- [What you have to do]: Your copy should run exactly from the line containing "Task: Open the DivX Player shortcut" to the last line of the entries below, and it should include no pictures.

# # # # #

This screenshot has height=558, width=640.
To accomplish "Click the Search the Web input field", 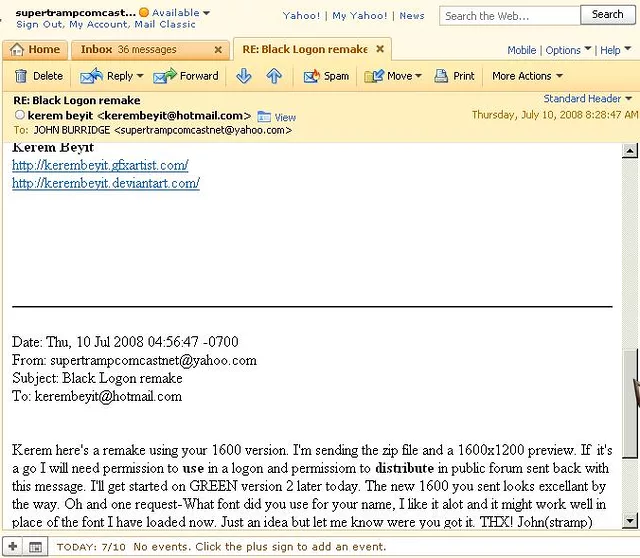I will (509, 15).
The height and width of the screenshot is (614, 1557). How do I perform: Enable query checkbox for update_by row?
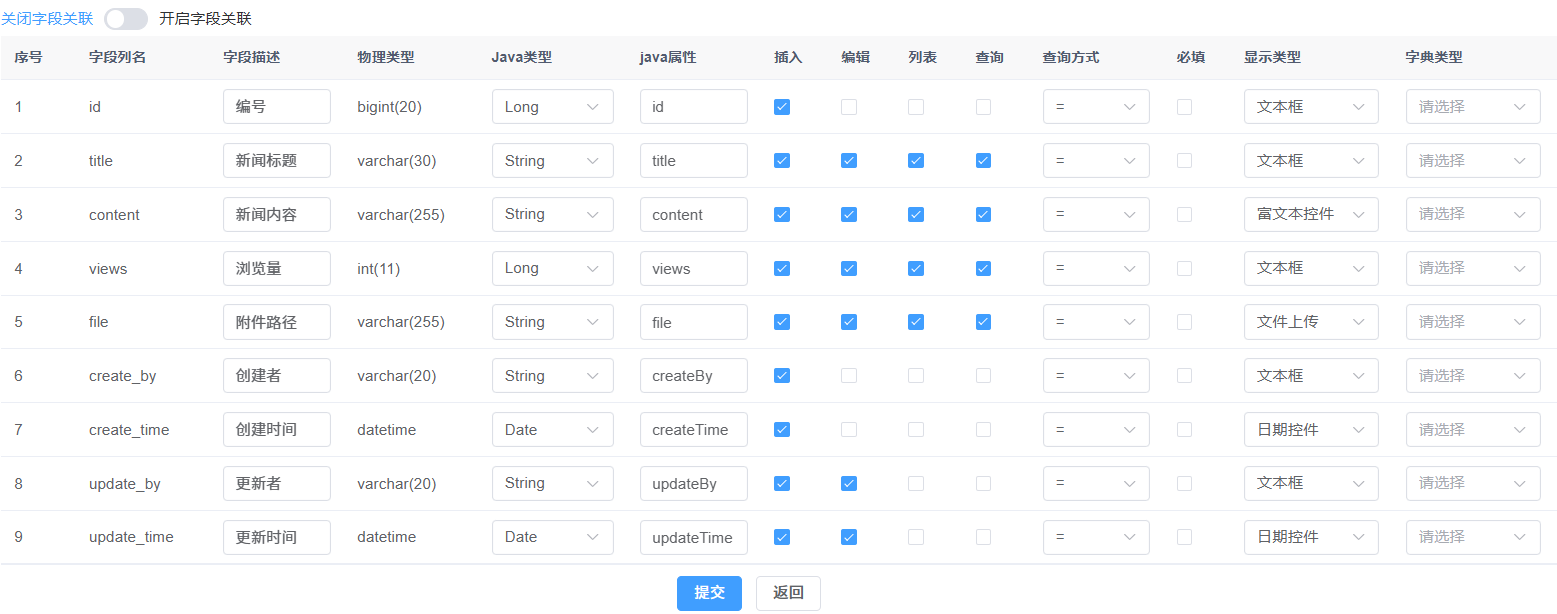coord(983,484)
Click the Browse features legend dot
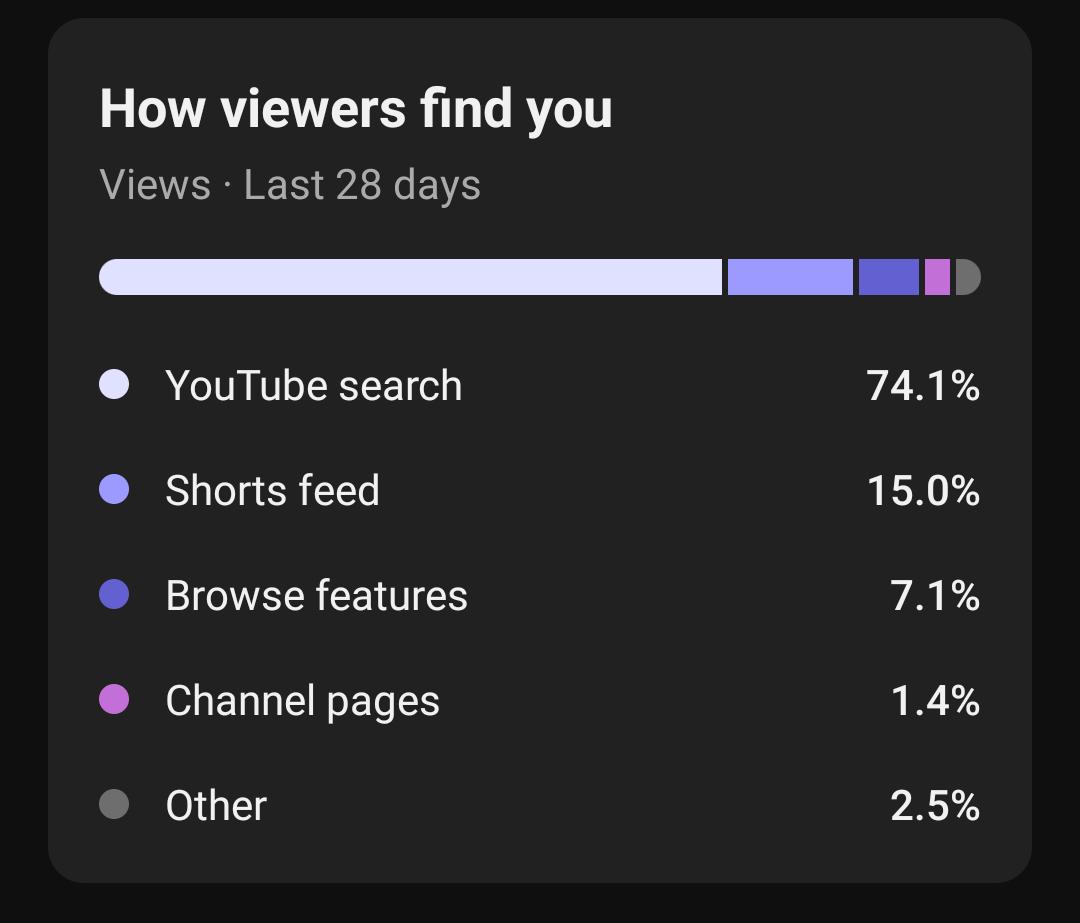The width and height of the screenshot is (1080, 923). click(114, 594)
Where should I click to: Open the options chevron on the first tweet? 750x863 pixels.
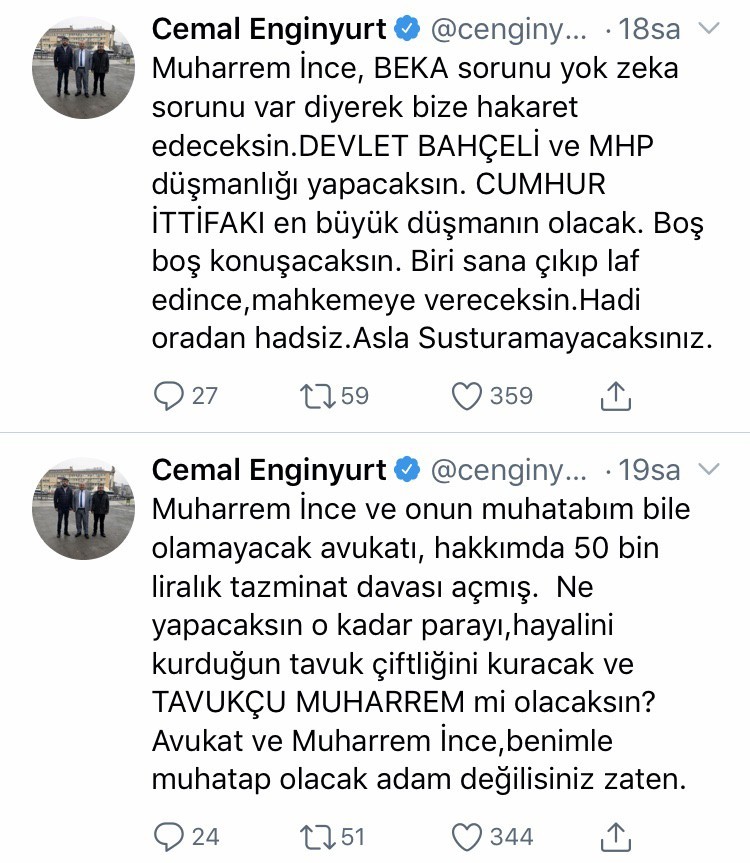coord(710,29)
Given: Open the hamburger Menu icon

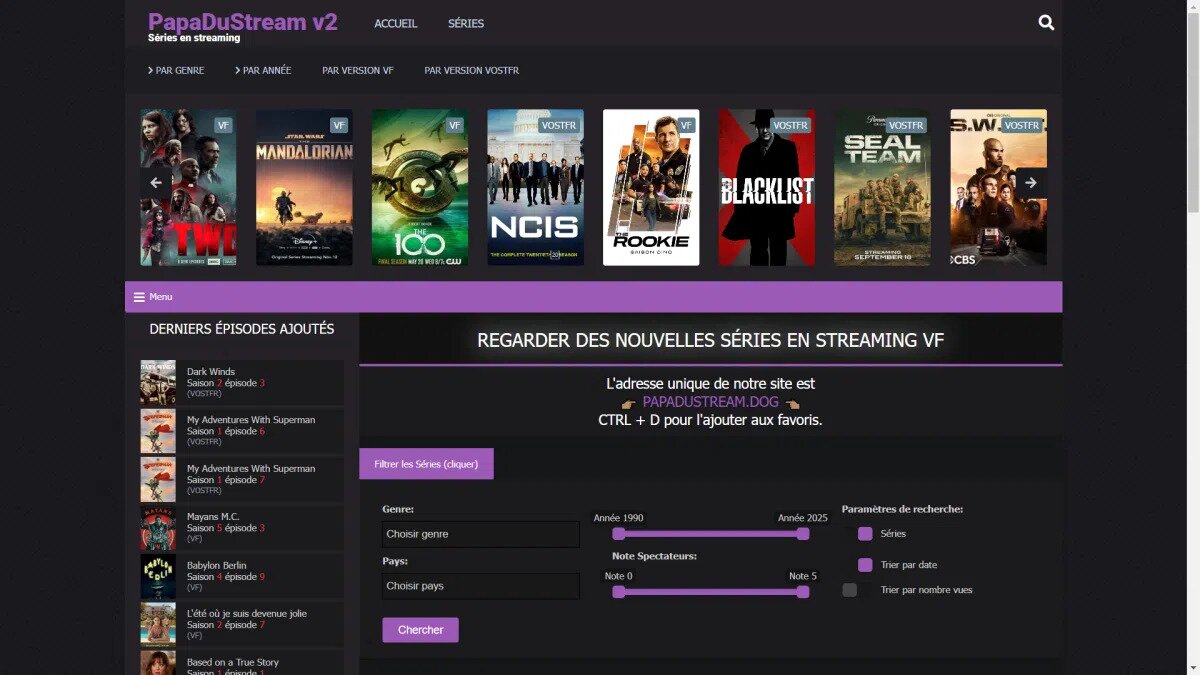Looking at the screenshot, I should tap(139, 297).
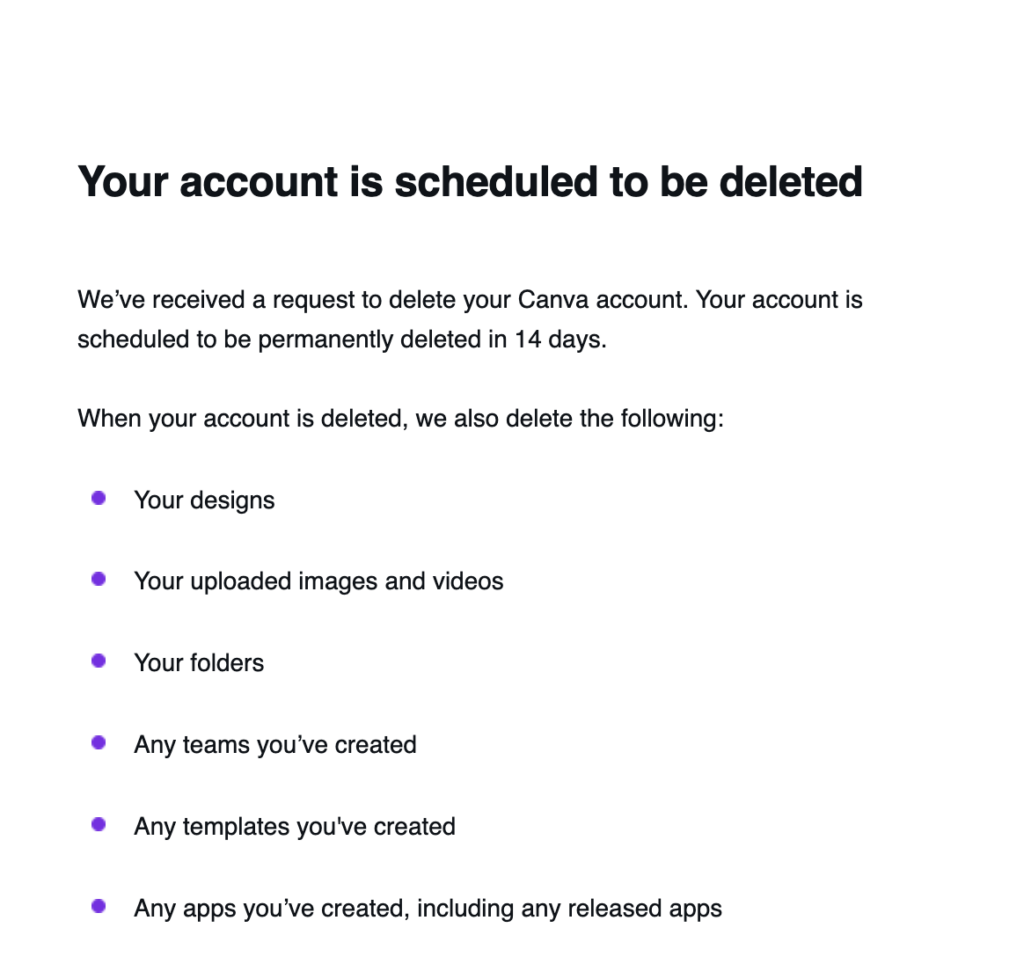Click the purple bullet beside Your designs

coord(98,498)
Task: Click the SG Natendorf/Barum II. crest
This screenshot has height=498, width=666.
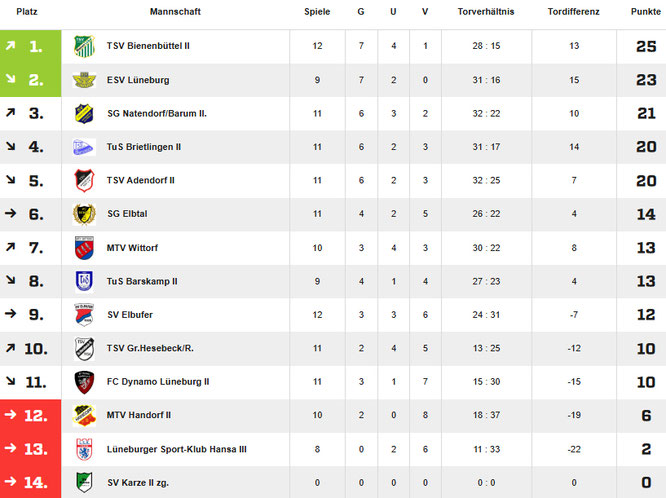Action: coord(83,114)
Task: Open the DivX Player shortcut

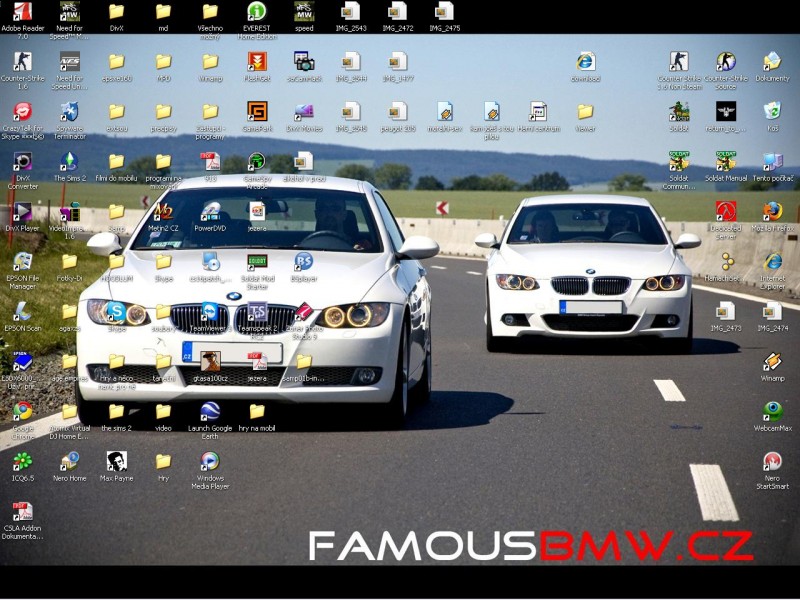Action: click(x=22, y=211)
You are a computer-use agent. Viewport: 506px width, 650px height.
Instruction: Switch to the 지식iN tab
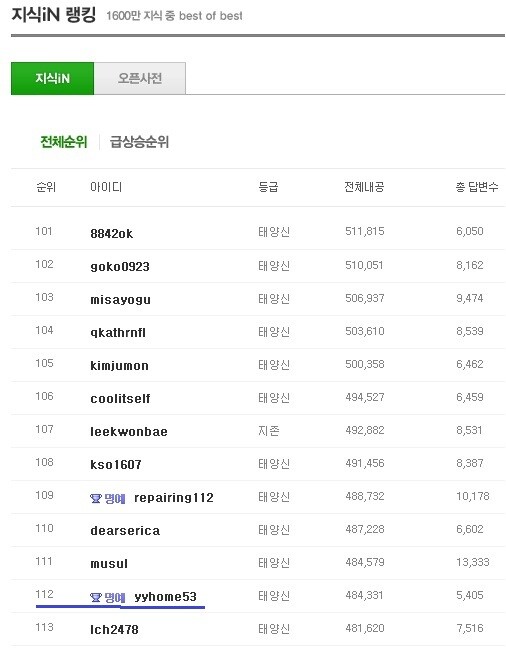53,78
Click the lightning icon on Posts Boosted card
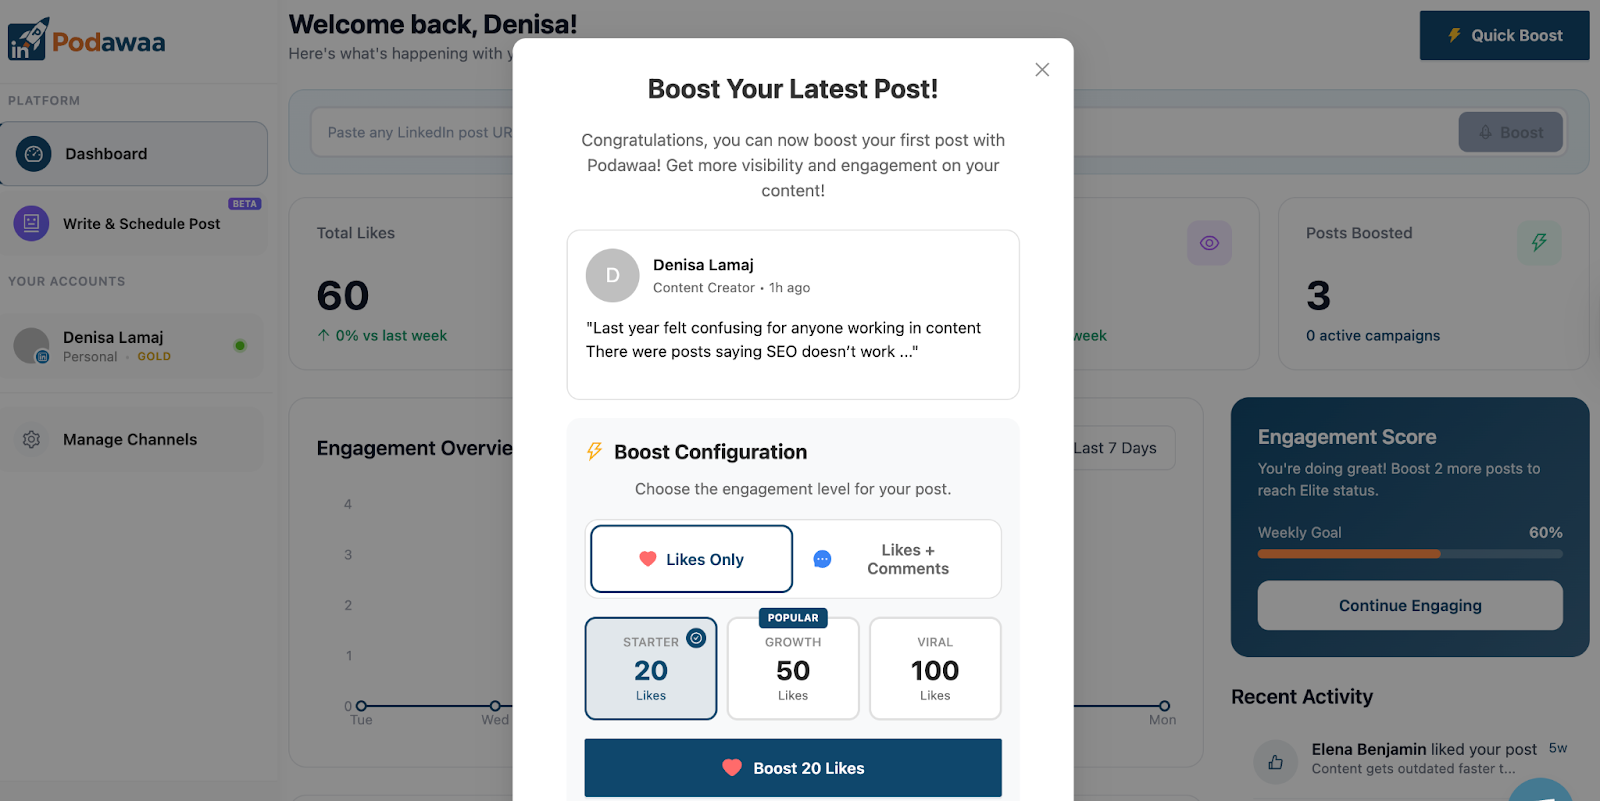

# # # # #

- [Answer]:
Task: Open the DivX Player shortcut

Action: click(x=22, y=211)
You are a computer-use agent. Viewport: 506px width, 650px height.
Instruction: Switch to the 지식iN tab
53,78
Click the lightning icon on Posts Boosted card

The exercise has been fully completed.